_TASK INSTRUCTIONS_
Give the lines between the line holding "Given: Close the test code panel" and the line holding "Looking at the", inclusive, as a numbered list with blank lines left out. Leave the pictures out of the answer.

* BEGIN EXTRACTED RECORDS *

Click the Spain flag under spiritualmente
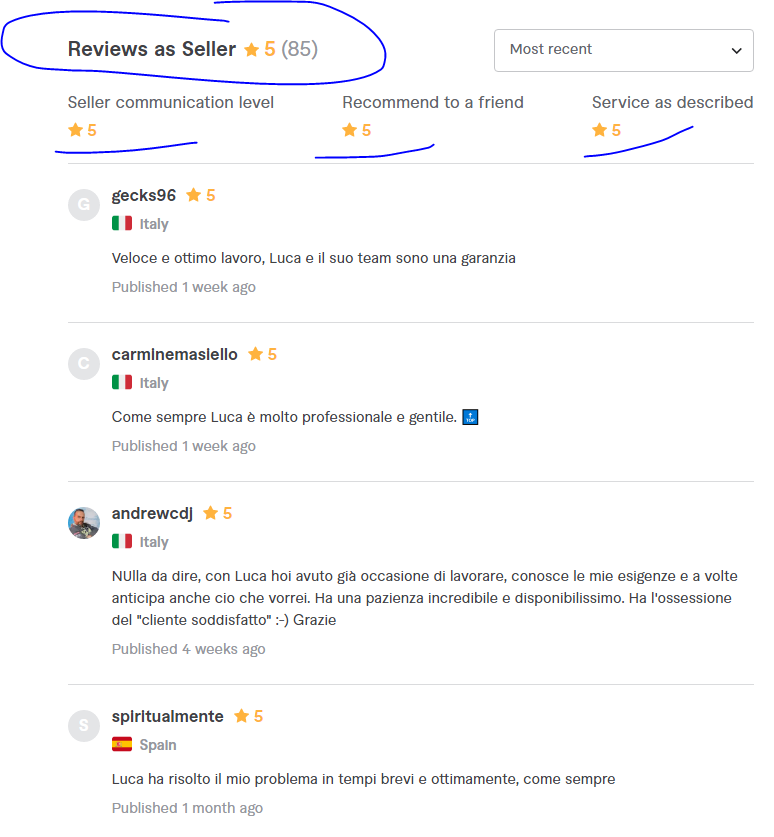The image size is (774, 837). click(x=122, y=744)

* END EXTRACTED RECORDS *
* BEGIN EXTRACTED RECORDS *

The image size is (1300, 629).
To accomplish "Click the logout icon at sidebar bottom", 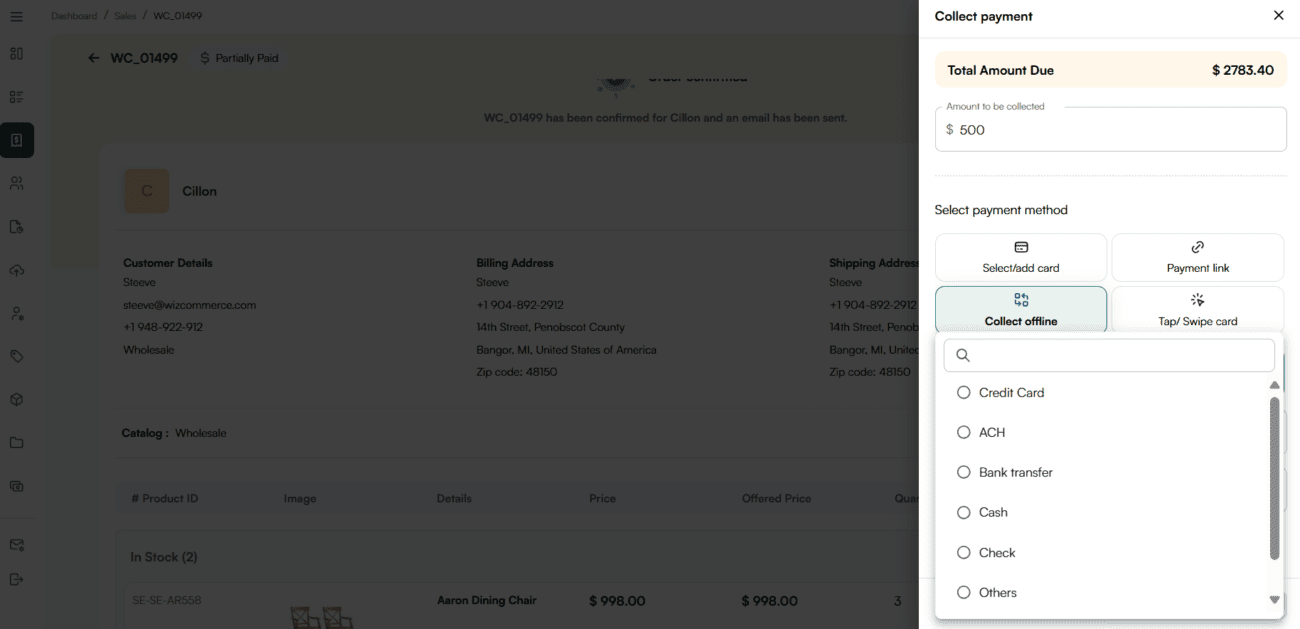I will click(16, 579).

* END EXTRACTED RECORDS *
* BEGIN EXTRACTED RECORDS *

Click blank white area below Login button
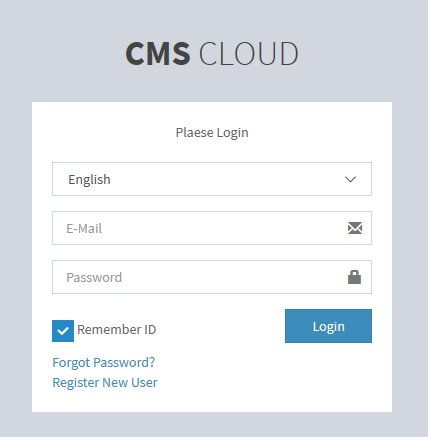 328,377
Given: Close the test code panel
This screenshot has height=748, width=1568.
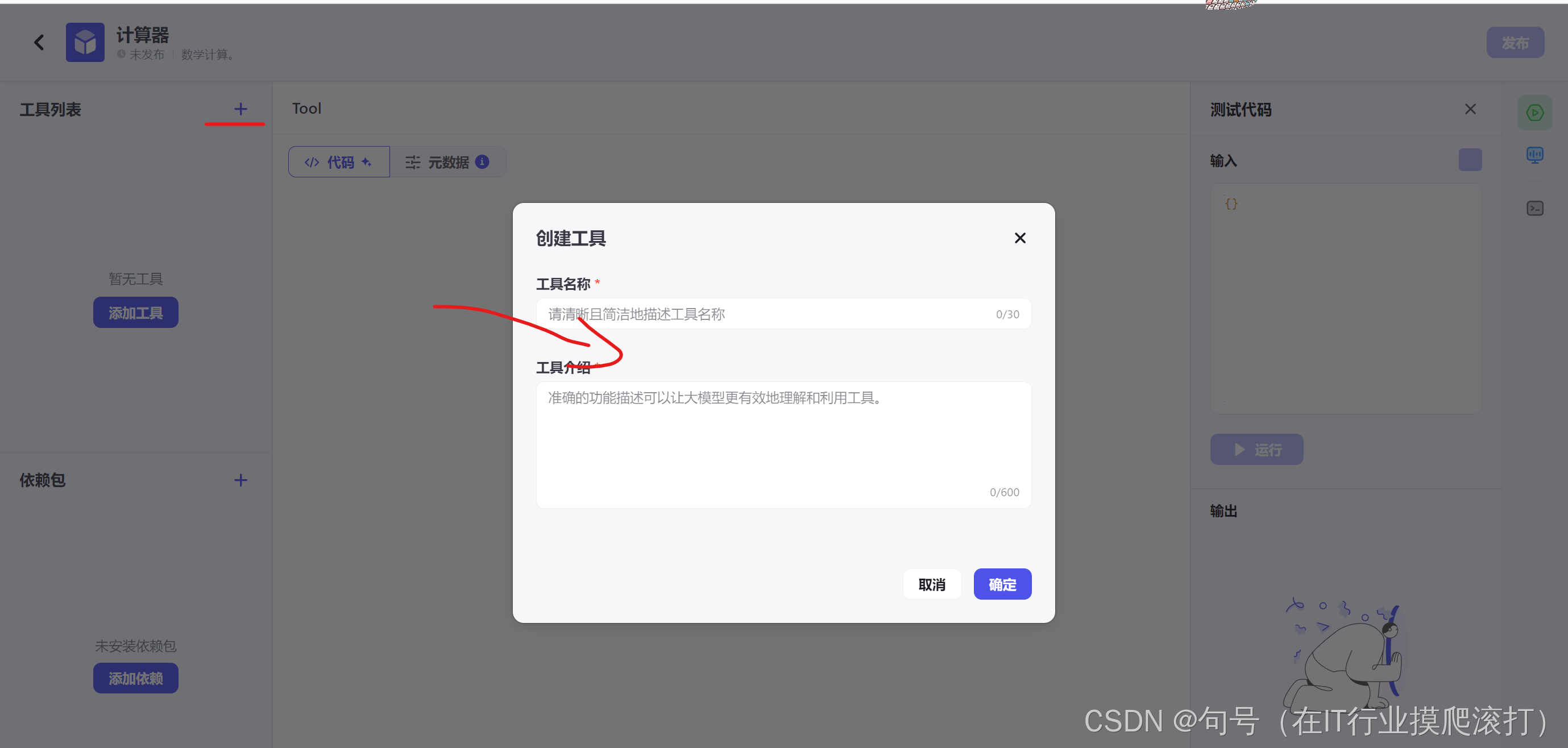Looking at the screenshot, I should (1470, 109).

* END EXTRACTED RECORDS *

_RESPONSE_
1. Given: Close the test code panel
2. This screenshot has height=748, width=1568.
3. Looking at the screenshot, I should (1470, 109).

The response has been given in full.